SOU CHIQUE

por Kritz

Na quarta-feira eu viajei de avião.
Tá bom, não foi pra Disney, não foi de primeira classe, não provei comida de avião.
Eu fui pra Goiânia, de GOL, vinte minutos de viagem, a aeromoça não era simpática como a da propaganda da VARIG e ninguém me ofereceu mentex pra tirar o zumbido do ouvido.
Mas foi legal.
Tinha um neném cabeçudo lá na última poltrona (único lugar que tinha janela vaga) que só sossegou quando veio pro meu colo ver as nuvens, as casinhas e neblina de poluição pairando sobre a cidade.
Foi tudo muito fofinho e bonitinho até o instante em que ele gofou na minha blusa preta, escolhida a dedo para uma reunião com o chefe de Goiás. Tirando o cheiro de queijo coalho e o fato de que a cadeira ficou toda azeda de leite materno ruminado, todos sobrevivemos.

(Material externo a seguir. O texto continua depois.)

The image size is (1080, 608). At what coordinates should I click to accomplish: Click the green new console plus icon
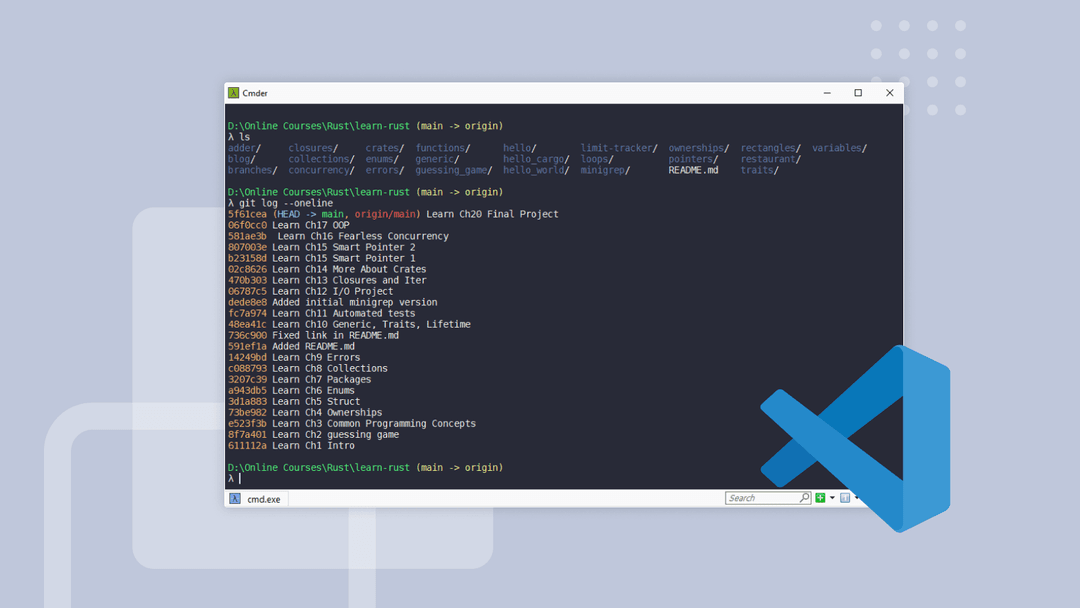tap(821, 498)
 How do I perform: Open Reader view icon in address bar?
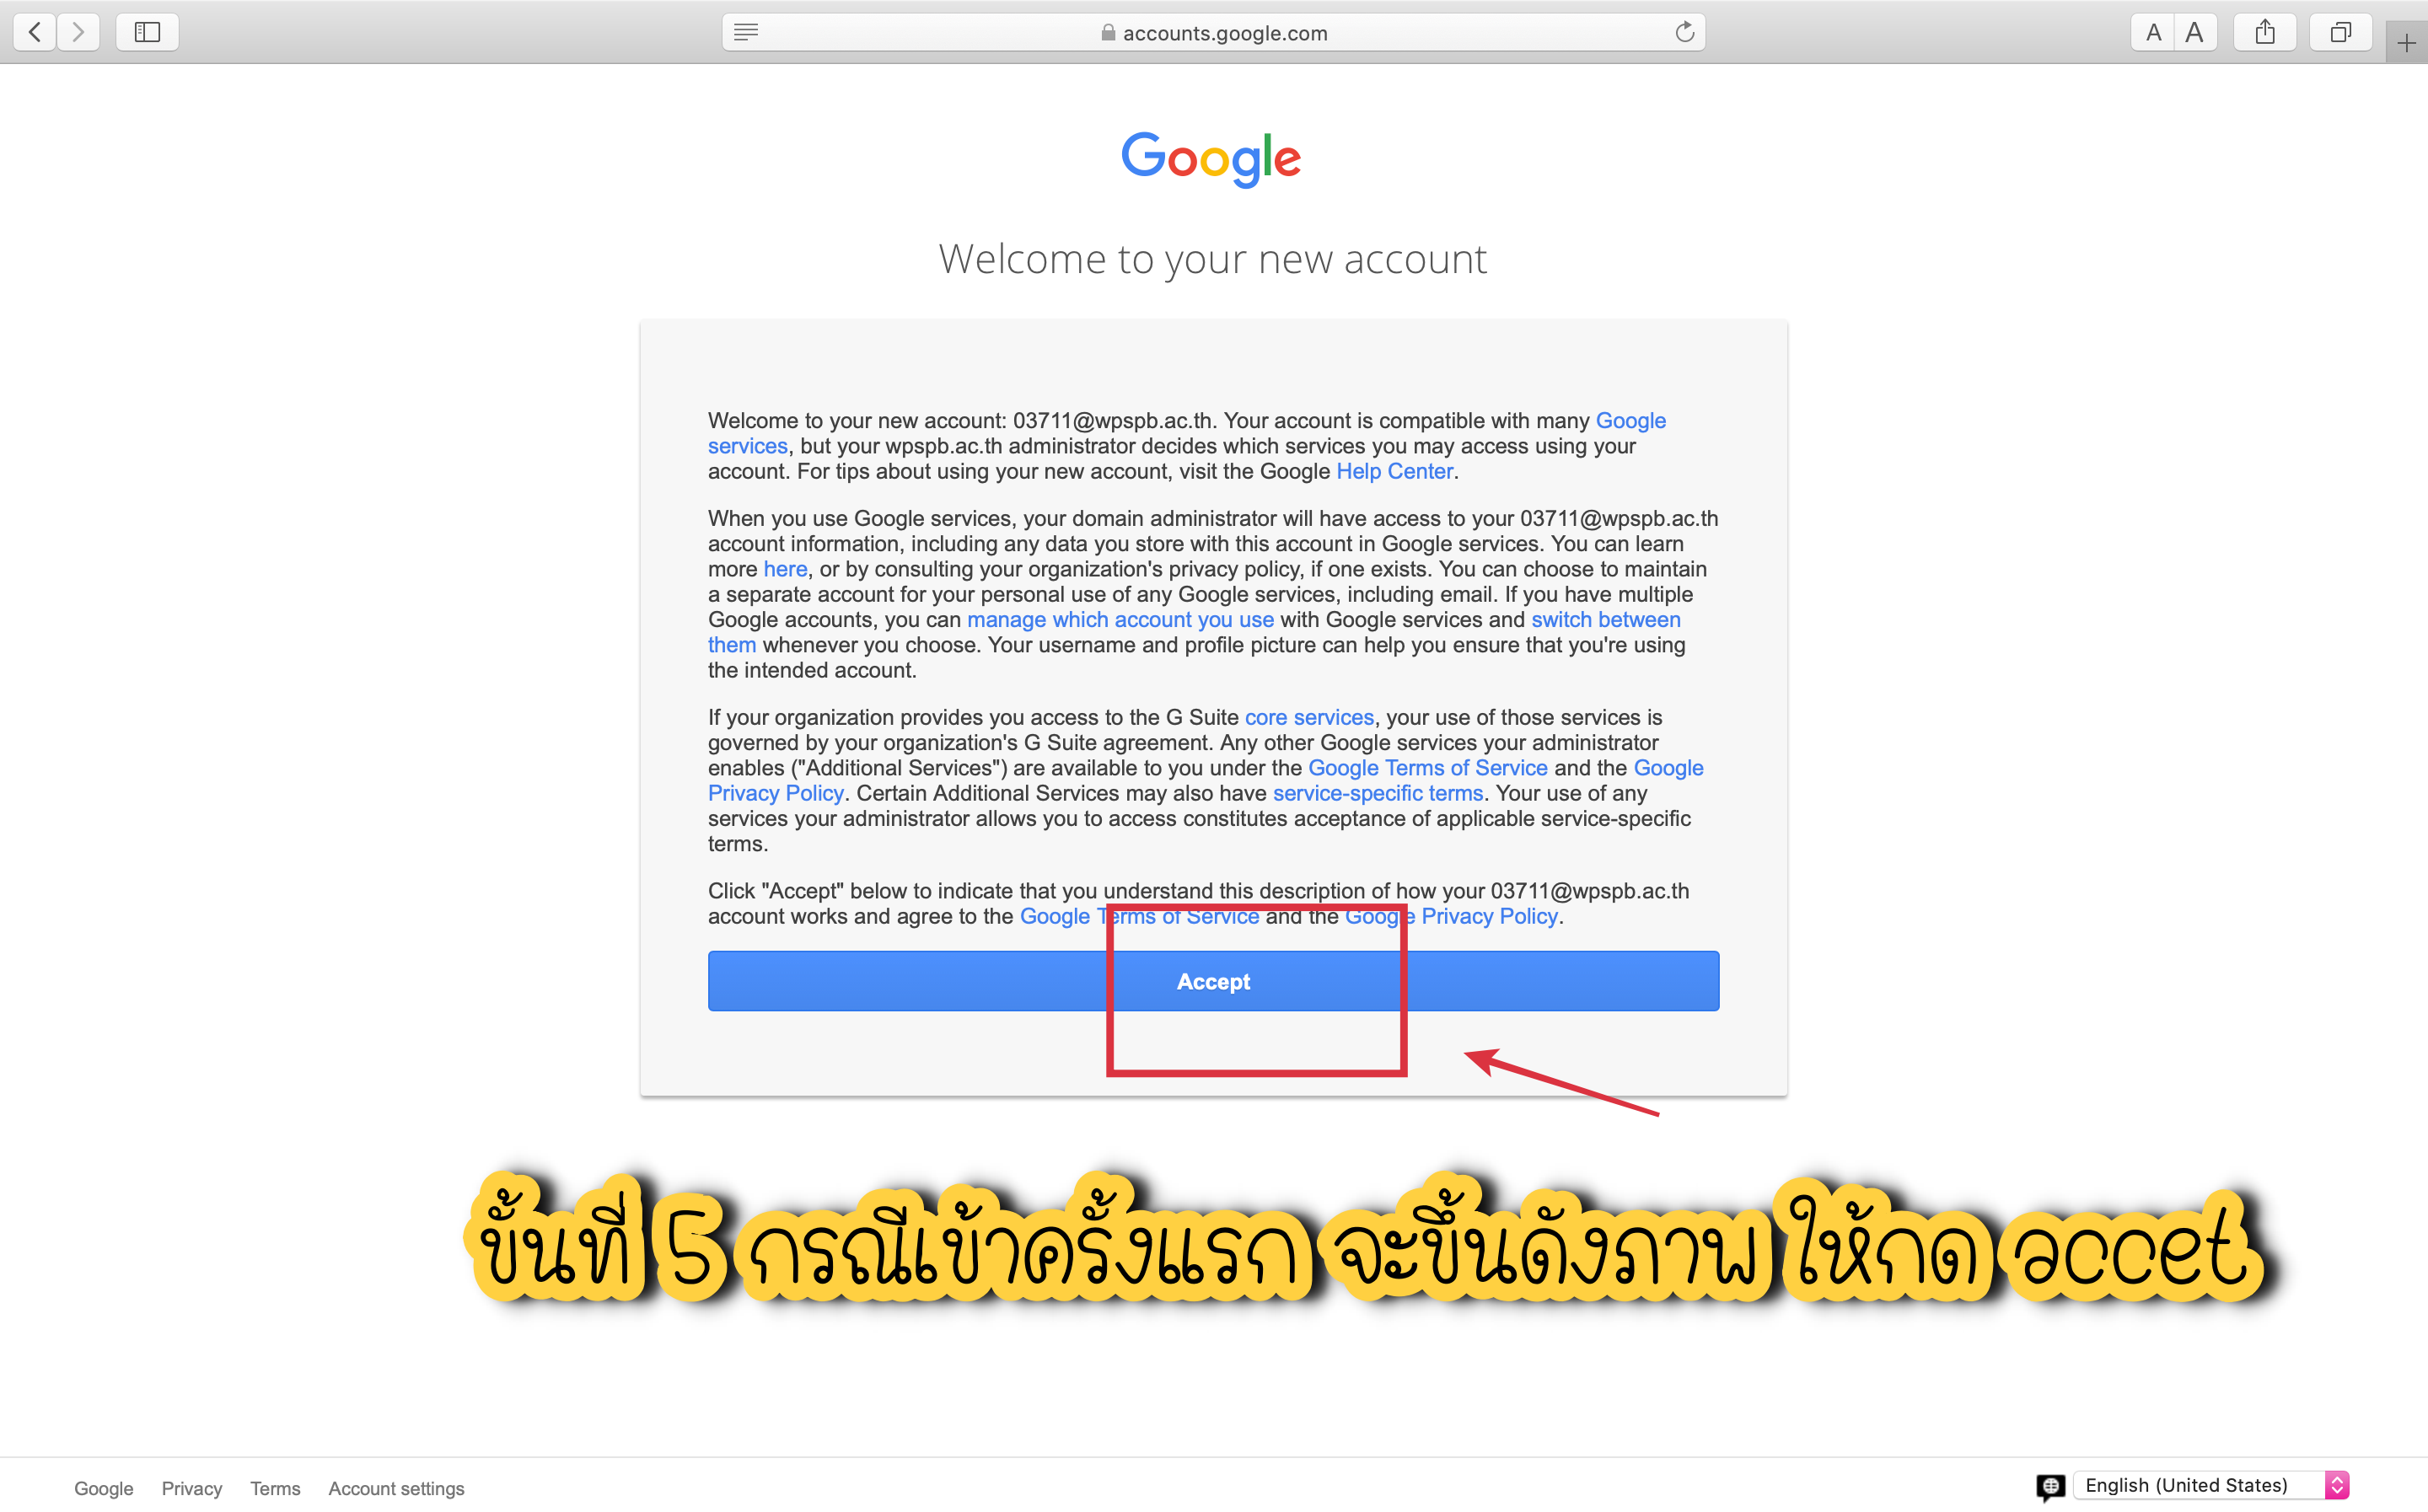[746, 32]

Meu chefe fingiu ser deficiente físico para que furássemos a fila do desembarque, o que acelerou bastante o processo e, durante o vôo (de volta, porque no de ida eu estava muito ocupada servindo de babador pro Samuel) eu fiquei torcendo pra que algo de esquisito acontecesse, só pra ter o prazer de ver as máscaras caírem sobre nossas cabeças. Ou pra ver se aquelas poltronas eram mesmo flutuantes.
Mas nada aconteceu.
Nenhuma turbulência.
Nenhuma pane de turbina.
Nenhum seqüestrador a bordo.
Ninguém teve um ataque clautrofóbico.
Até o Samuel, que voltou com a gente no mesmo vôo, estava de estômago vazio dessa vez.